(Items listed in a dataset)
::::

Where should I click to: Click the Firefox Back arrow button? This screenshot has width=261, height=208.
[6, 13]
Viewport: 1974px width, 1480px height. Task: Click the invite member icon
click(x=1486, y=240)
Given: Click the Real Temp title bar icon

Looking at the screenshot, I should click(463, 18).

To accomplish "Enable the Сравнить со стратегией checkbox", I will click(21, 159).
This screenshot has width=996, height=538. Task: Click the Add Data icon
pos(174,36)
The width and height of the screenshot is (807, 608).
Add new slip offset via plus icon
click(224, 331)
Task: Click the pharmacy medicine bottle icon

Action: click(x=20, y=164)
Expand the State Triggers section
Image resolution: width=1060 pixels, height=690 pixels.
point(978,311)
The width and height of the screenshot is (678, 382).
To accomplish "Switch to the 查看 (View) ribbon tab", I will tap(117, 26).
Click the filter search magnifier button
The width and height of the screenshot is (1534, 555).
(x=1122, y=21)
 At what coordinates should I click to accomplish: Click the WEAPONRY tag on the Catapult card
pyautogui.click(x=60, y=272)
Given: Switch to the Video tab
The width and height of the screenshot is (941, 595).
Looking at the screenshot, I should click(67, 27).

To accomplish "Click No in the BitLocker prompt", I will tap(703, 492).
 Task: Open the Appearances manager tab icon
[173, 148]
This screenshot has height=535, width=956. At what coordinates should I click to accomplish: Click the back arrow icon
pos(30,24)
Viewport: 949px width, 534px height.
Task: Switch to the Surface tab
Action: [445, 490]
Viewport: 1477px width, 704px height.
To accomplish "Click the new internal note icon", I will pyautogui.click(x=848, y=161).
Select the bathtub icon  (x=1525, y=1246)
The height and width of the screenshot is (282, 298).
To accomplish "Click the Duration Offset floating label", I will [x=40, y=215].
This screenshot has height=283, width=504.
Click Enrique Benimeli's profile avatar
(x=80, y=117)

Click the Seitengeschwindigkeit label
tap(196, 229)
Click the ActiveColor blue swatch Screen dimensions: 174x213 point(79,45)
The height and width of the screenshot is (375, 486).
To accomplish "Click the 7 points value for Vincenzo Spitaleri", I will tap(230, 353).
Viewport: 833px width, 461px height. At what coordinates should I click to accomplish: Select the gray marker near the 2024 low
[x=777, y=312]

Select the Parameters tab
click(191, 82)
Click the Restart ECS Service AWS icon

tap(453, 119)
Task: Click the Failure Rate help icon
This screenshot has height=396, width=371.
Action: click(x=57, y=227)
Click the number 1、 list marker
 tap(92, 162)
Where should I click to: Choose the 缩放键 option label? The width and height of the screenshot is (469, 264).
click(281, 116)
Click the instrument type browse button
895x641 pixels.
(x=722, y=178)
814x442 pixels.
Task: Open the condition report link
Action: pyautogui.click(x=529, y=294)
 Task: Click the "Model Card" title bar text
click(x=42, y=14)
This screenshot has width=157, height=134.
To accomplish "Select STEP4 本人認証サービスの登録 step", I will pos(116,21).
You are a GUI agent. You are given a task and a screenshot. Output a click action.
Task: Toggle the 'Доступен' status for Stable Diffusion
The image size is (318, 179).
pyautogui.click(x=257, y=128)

::::

**Problem details**
Identify each line above that contains the word "Switch" and copy those lines. The match is case-sensitive.

**Response**
To accomplish "Switch to the 查看 (View) ribbon tab", I will tap(117, 26).
Given: Switch to the Video tab
Task: Switch to the Surface tab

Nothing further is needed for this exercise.